>> Begin SUPPLIED DATA

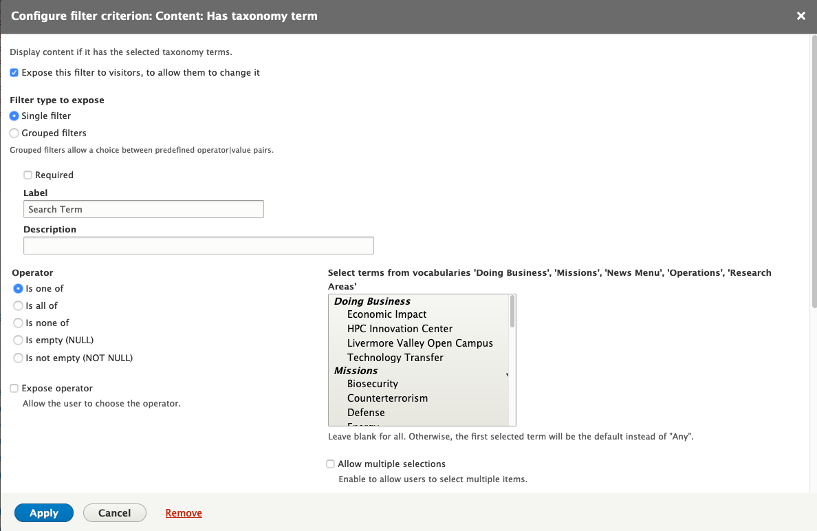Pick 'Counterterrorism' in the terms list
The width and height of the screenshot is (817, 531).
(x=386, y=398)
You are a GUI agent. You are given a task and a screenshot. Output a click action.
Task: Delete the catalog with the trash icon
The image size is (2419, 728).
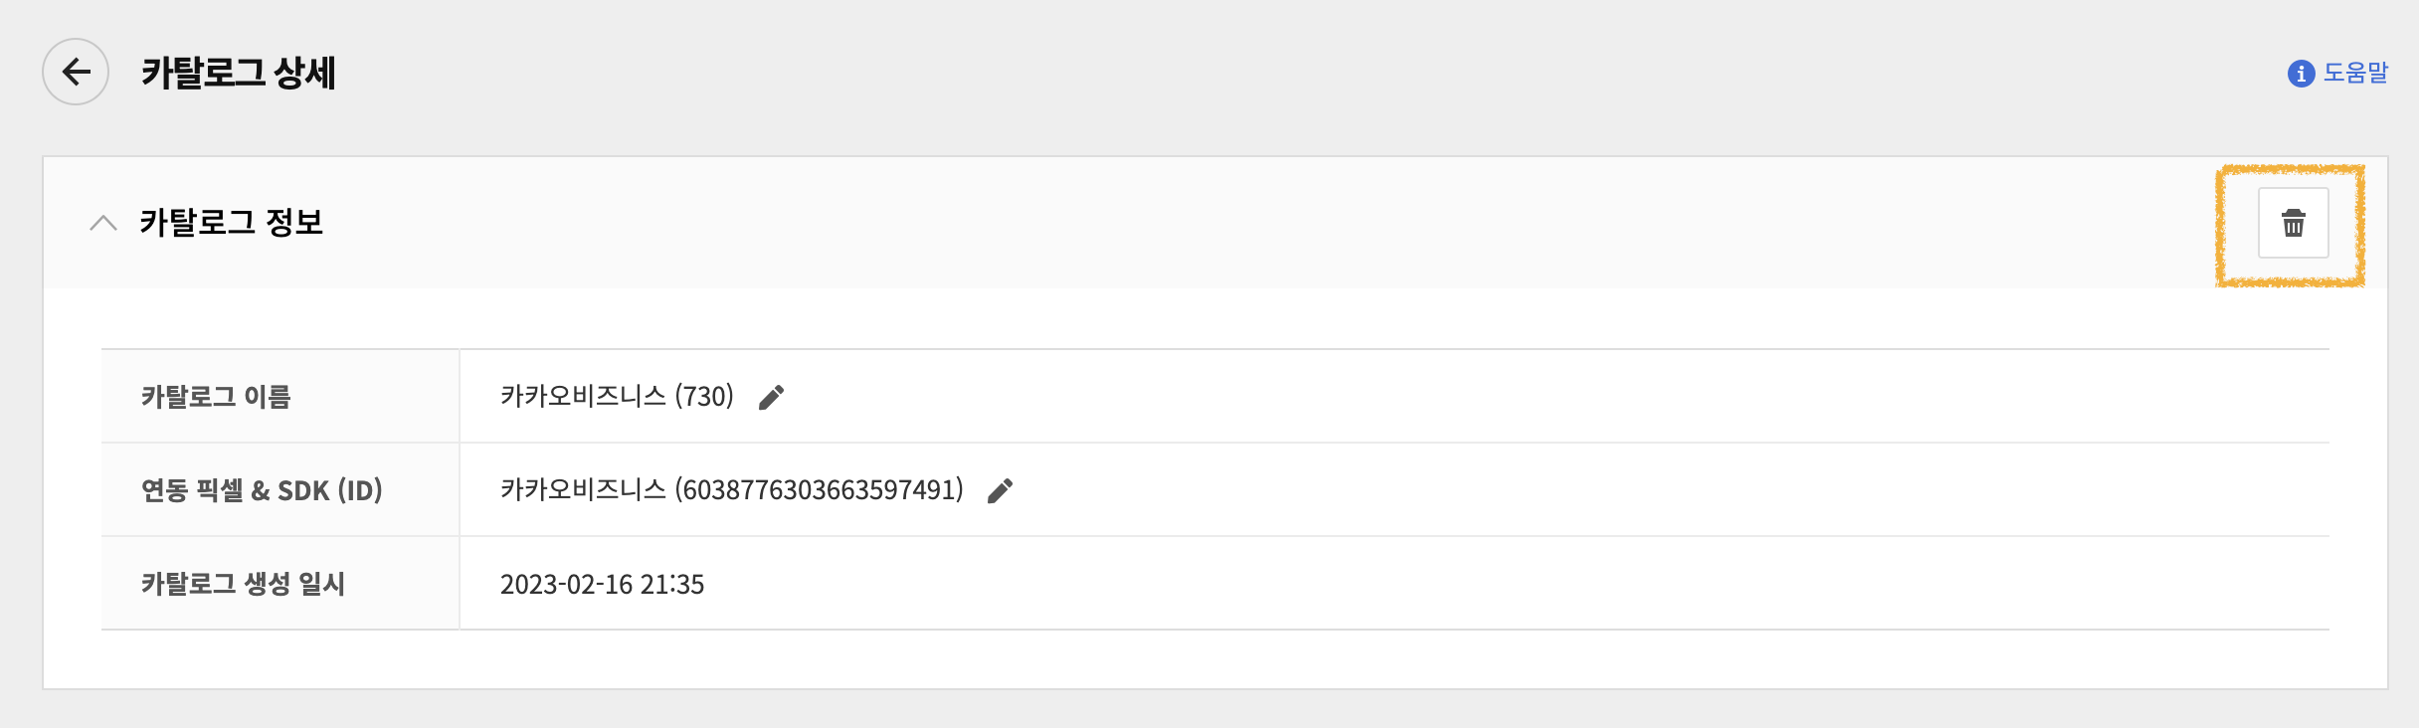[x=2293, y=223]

>> End SUPPLIED DATA
>> Begin SUPPLIED DATA

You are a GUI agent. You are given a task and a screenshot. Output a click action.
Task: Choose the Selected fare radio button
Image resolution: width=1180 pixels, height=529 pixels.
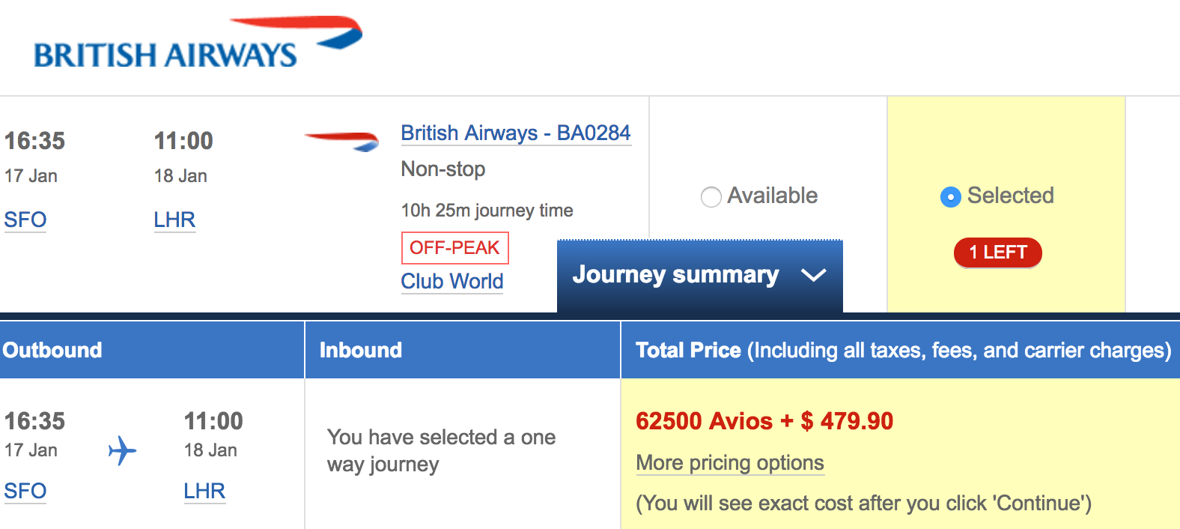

>> End SUPPLIED DATA

WHAT YOU HAVE TO DO:
Return the lines from the one containing "Pick 'Counterterrorism' in the terms list" up to and including the one containing "[x=2293, y=223]", with the same wording and characters. Leave the pictures out.

ANSWER TO THE TASK:
Pick 'Counterterrorism' in the terms list
The width and height of the screenshot is (817, 531).
(x=386, y=398)
You are a GUI agent. You are given a task and a screenshot. Output a click action.
Task: Delete the catalog with the trash icon
The image size is (2419, 728).
[x=2293, y=223]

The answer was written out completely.